Record set:

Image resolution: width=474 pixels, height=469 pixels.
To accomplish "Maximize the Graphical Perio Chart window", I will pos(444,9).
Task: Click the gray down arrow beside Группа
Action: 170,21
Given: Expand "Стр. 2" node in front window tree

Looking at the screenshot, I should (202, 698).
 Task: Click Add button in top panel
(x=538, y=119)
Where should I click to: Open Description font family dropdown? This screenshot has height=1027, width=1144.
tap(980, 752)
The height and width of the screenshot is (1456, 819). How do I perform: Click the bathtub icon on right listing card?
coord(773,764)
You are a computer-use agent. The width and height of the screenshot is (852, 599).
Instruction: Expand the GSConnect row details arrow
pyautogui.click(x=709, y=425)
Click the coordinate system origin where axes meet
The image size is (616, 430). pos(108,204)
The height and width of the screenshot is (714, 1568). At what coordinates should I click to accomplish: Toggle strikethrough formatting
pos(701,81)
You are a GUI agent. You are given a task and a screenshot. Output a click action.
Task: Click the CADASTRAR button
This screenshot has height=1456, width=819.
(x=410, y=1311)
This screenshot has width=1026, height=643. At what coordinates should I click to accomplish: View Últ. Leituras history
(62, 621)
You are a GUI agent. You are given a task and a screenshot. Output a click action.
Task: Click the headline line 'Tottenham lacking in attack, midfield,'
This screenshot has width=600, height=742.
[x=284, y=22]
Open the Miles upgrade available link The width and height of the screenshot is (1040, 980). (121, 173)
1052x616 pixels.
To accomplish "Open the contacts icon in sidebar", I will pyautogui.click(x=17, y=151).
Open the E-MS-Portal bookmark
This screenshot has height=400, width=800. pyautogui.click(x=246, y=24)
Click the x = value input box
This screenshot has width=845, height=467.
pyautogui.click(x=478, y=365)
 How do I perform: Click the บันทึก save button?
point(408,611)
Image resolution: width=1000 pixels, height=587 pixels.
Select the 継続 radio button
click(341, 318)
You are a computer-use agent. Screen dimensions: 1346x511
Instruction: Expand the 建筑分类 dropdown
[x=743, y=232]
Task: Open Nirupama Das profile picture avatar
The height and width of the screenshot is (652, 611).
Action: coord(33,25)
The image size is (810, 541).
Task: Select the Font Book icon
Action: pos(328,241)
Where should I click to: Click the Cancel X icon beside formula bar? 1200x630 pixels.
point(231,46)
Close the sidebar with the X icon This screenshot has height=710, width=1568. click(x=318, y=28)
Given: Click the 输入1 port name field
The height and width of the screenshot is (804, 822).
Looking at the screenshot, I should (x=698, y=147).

What to work on:
Now write the data shown above out again, word for word.

Response to the task:
Image resolution: width=474 pixels, height=469 pixels.
To accomplish "Maximize the Graphical Perio Chart window", I will pos(444,9).
Task: Click the gray down arrow beside Группа
Action: 170,21
Given: Expand "Стр. 2" node in front window tree

Looking at the screenshot, I should (202, 698).
 Task: Click Add button in top panel
(x=538, y=119)
Where should I click to: Open Description font family dropdown? This screenshot has height=1027, width=1144.
tap(980, 752)
The height and width of the screenshot is (1456, 819). How do I perform: Click the bathtub icon on right listing card?
coord(773,764)
You are a computer-use agent. The width and height of the screenshot is (852, 599).
Instruction: Expand the GSConnect row details arrow
pyautogui.click(x=709, y=425)
Click the coordinate system origin where axes meet
The image size is (616, 430). pos(108,204)
The height and width of the screenshot is (714, 1568). At what coordinates should I click to accomplish: Toggle strikethrough formatting
pos(701,81)
You are a GUI agent. You are given a task and a screenshot. Output a click action.
Task: Click the CADASTRAR button
This screenshot has height=1456, width=819.
(x=410, y=1311)
This screenshot has width=1026, height=643. At what coordinates should I click to accomplish: View Últ. Leituras history
(62, 621)
You are a GUI agent. You are given a task and a screenshot. Output a click action.
Task: Click the headline line 'Tottenham lacking in attack, midfield,'
This screenshot has width=600, height=742.
[x=284, y=22]
Open the Miles upgrade available link The width and height of the screenshot is (1040, 980). (121, 173)
1052x616 pixels.
To accomplish "Open the contacts icon in sidebar", I will pyautogui.click(x=17, y=151).
Open the E-MS-Portal bookmark
This screenshot has height=400, width=800. pyautogui.click(x=246, y=24)
Click the x = value input box
This screenshot has width=845, height=467.
pyautogui.click(x=478, y=365)
 How do I perform: Click the บันทึก save button?
point(408,611)
Image resolution: width=1000 pixels, height=587 pixels.
Select the 継続 radio button
click(341, 318)
You are a computer-use agent. Screen dimensions: 1346x511
Instruction: Expand the 建筑分类 dropdown
[x=743, y=232]
Task: Open Nirupama Das profile picture avatar
The height and width of the screenshot is (652, 611).
Action: coord(33,25)
The image size is (810, 541).
Task: Select the Font Book icon
Action: pos(328,241)
Where should I click to: Click the Cancel X icon beside formula bar? 1200x630 pixels.
point(231,46)
Close the sidebar with the X icon This screenshot has height=710, width=1568. click(x=318, y=28)
Given: Click the 输入1 port name field
The height and width of the screenshot is (804, 822).
Looking at the screenshot, I should (x=698, y=147).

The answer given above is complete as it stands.